Hacker Newsnew | past | comments | ask | show | jobs | submitlogin
Reviewing Microsoft's Automatic Insertion of Telemetry into C++ Binaries (infoq.com)
112 points by osopanda on June 9, 2016 | hide | past | favorite | 33 comments


People commenting here apparently haven't read the comment @cremno linked to:

> Lots of things inside Windows emit ETW events, which is Windows equivalent of DTrace (basically the entire OS, and .NET), it's super useful for debugging performance related events. It's not "Telemetry" like Google Analytics, it's for _you_ to debug your own programs. The easiest way to view the output of them is via WPA, you can watch some videos about it at https://msdn.microsoft.com/en-us/library/windows/hardware/hh...

https://news.ycombinator.com/item?id=11652077


>> Lots of things inside Windows emit ETW events, which is Windows equivalent of DTrace

It'd be less wrong to say "like Windows equivalent of syslog".

ETW is nowhere near as sophisticated as DTrace. ETW is more or less a simple logging subsystem, it's not actually modifying any code in memory to dynamically (that's what that D is for) insert instrumentation.

So if something is not compiled to emit ETW events, ETW can't trace it at all.

DTrace can trace anything that runs on the system. No need for binaries to emit any events.


> it's not actually modifying any code in memory to dynamically (that's what that D is for) insert instrumentation.

First of all, it is impossible to instrument a random binary on the fly without private symbols. Even otherwise, DTrace requires instrumentation to be inserted in user code. Without it, it will only get data from built in probes in the OS libraries/kernel/etc. (Same as ETW)

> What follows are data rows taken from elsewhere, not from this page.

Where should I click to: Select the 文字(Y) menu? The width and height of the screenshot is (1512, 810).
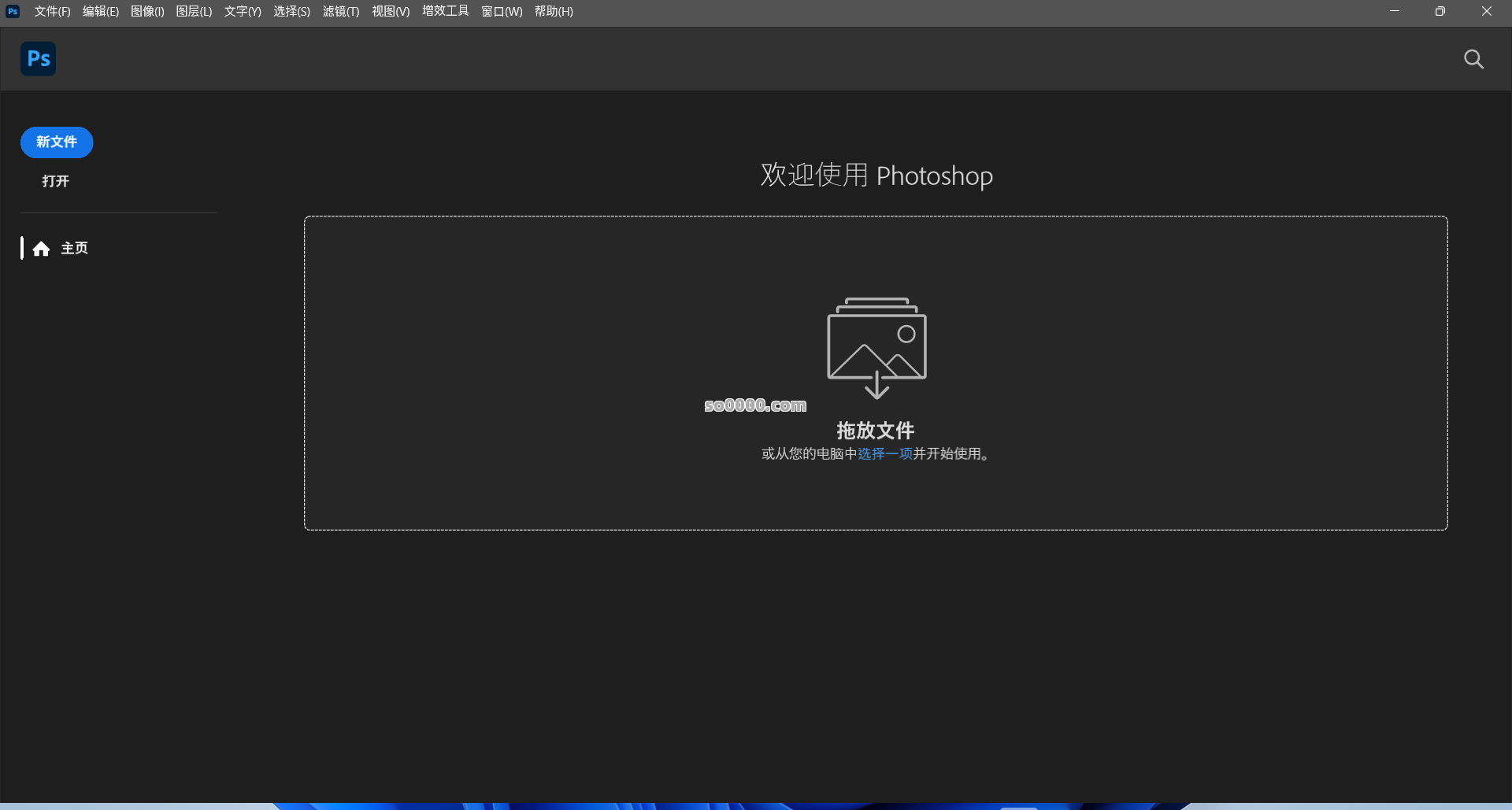pyautogui.click(x=243, y=11)
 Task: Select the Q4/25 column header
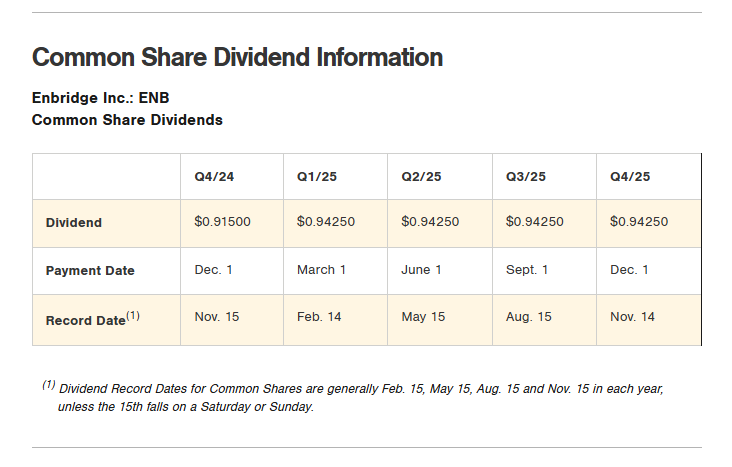click(630, 177)
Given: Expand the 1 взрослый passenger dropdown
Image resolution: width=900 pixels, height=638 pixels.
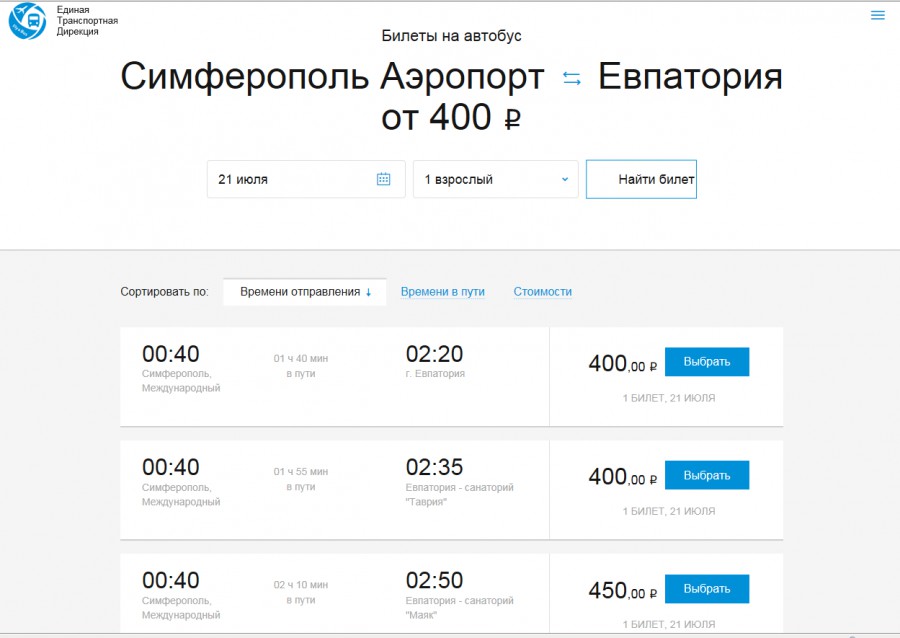Looking at the screenshot, I should pyautogui.click(x=496, y=179).
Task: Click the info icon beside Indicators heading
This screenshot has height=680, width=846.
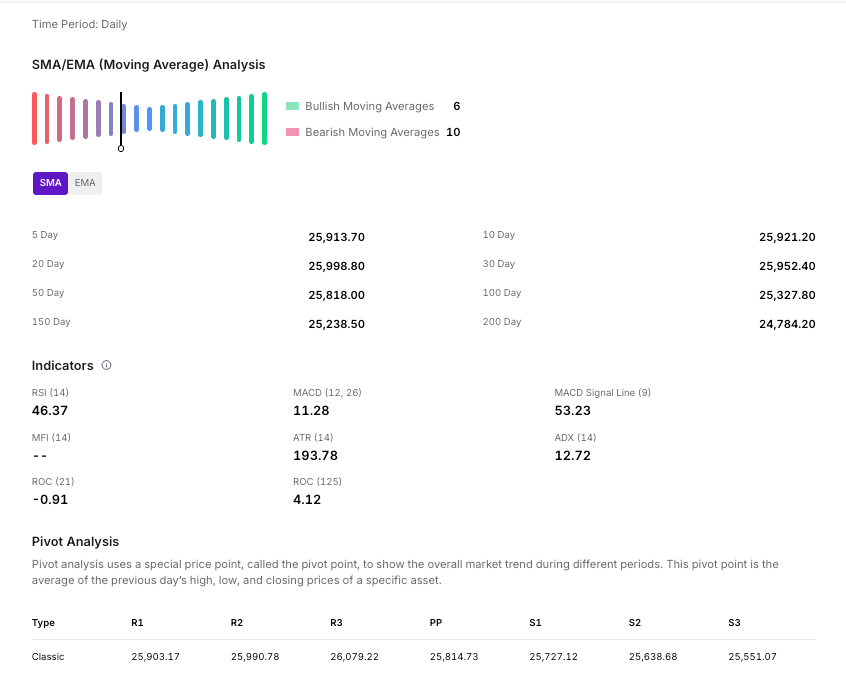Action: tap(107, 366)
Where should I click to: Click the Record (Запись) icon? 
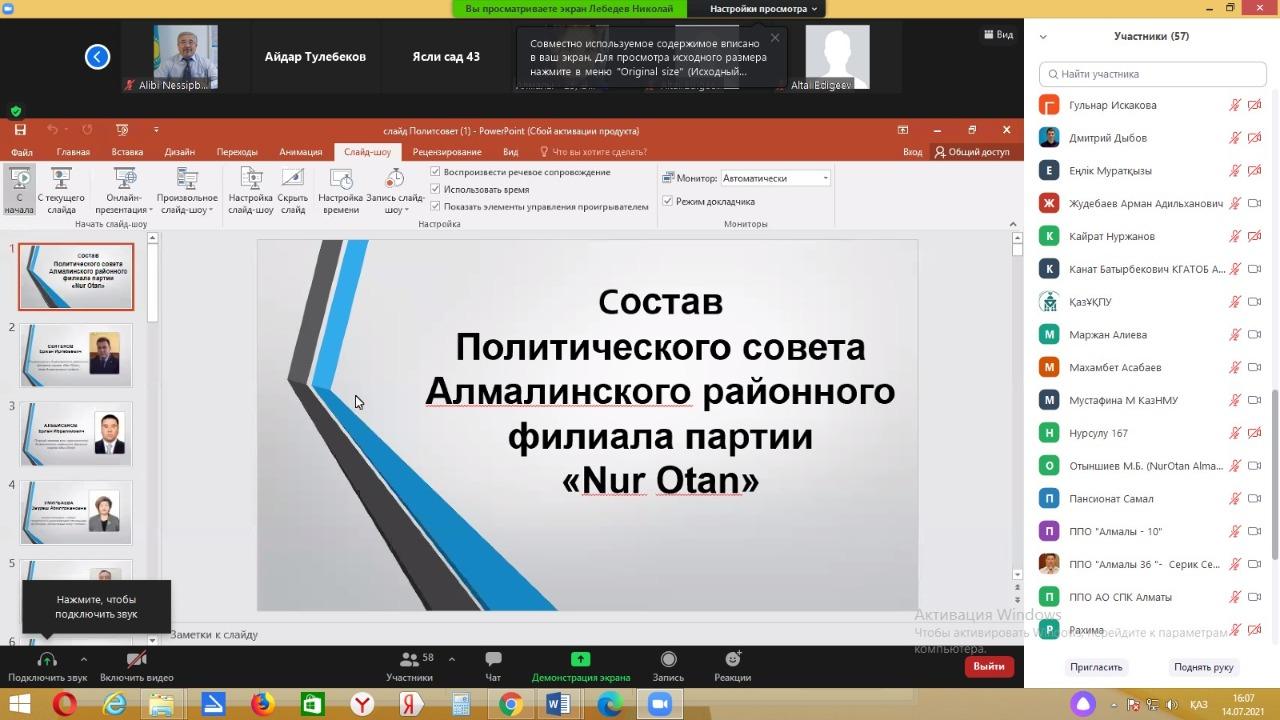tap(668, 660)
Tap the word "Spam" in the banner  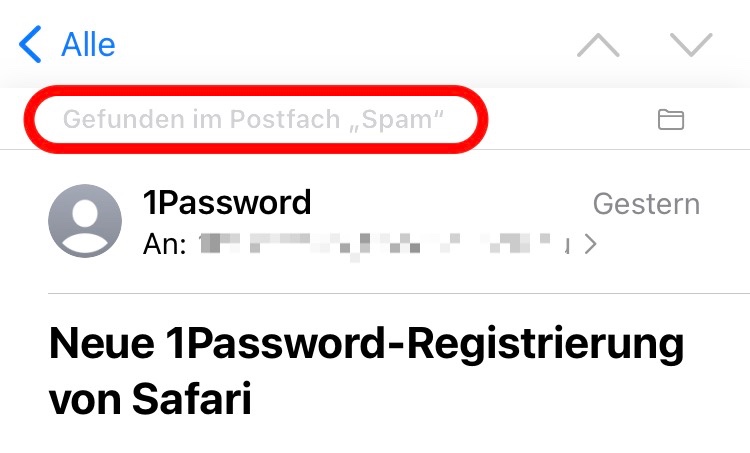(x=407, y=120)
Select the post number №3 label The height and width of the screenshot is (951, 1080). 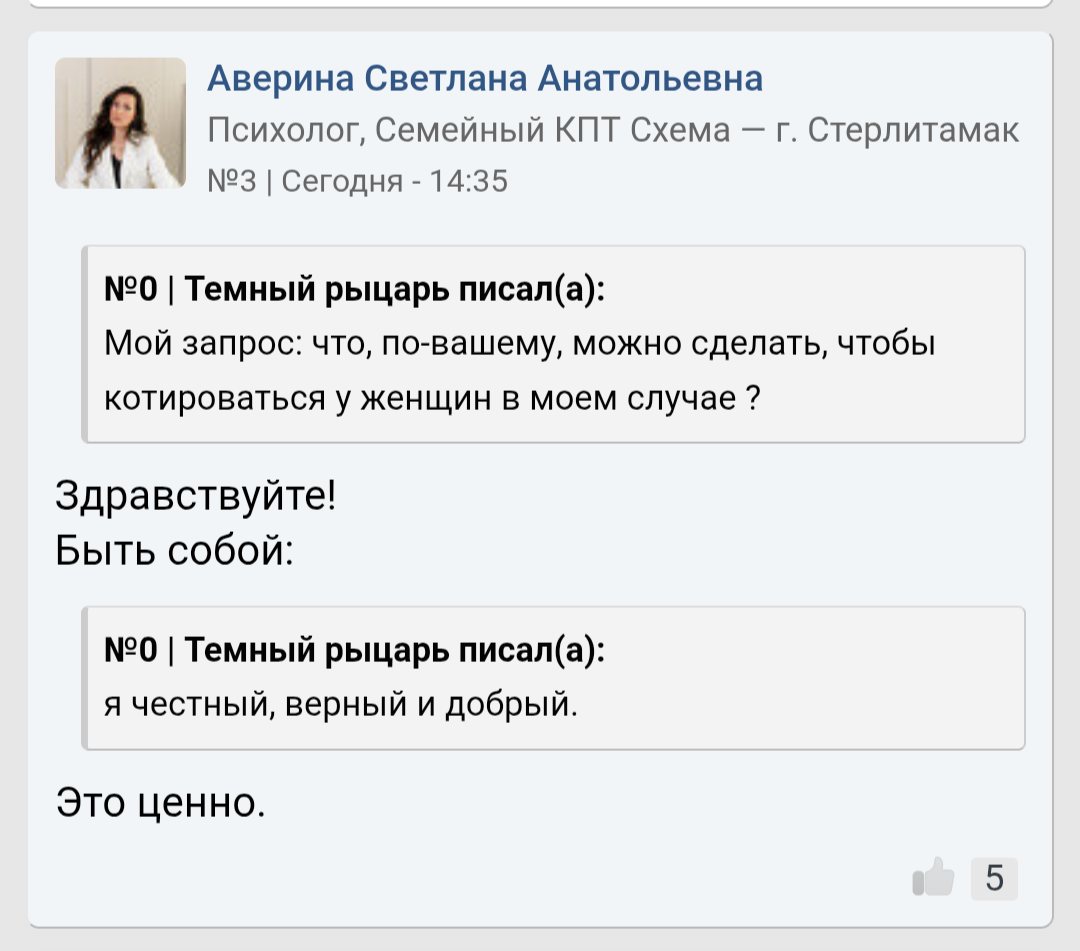tap(231, 181)
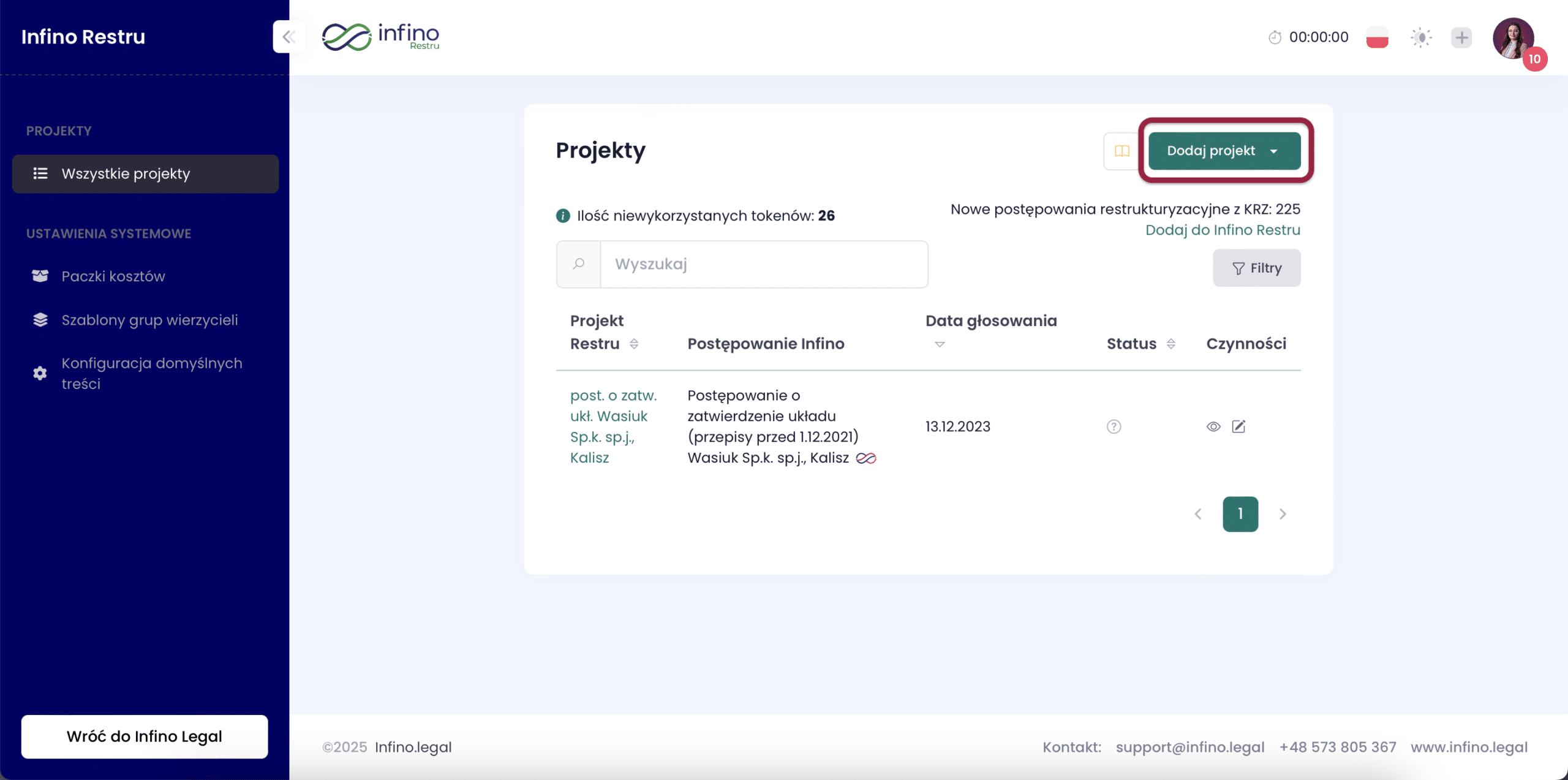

>So if something is not compiled to emit ETW events, ETW can't trace it at all.

This is false. I don't know if you've ever used ETW but I use it regularly to run traces on binaries that don't have any ETW specific instrumentation.


> First of all, it is impossible to instrument a random binary on the fly without private symbols.

That's not true. You can use DTrace instrumentation on any binaries. It's more effort, of course, to figure out what address is what. You can work backwards from system calls to get some reference point about target process data structures. And of course trace obvious things such as function entry points, particular instructions, etc.

Also other dynamic binary tracing frameworks can do tracing without symbols.


>> It's more effort, of course, to figure out what address is what.

Um.. at that point you're pretty much making your own symbols. So I don't know what your point is.


Is it a phonebook when someone finds out and scribbles down phone numbers for a few people?


I don't think you get it. Getting the address of the function call and capturing the entire call stack of a running process is trivial. It has been possible to do this for decades on all platforms where the ABI is known. Knowing what address belongs to which function, knowing the type of the parameters, return values, etc, requires a ton of effort. But I could be wrong. Can you point to any common usecase of dtrace where people use it when no debugging symbols and no providers are present in the user code and everything has to be reverse engineered? I'm not going to bother with inlined functions and the like - which would be unfair for any tool to automatically know about.


> I use it regularly to run traces on binaries that don't have any ETW specific instrumentation.

Then those binaries are making use of other binaries which do emit ETW events -- including, possibly, binaries that ship with Windows itself. ETW is basically a pub-sub system. If there isn't code that explicitly sends an event, then there's no event. (And if there aren't currently any listeners subscribed, then the cost of emitting the event is pretty small.)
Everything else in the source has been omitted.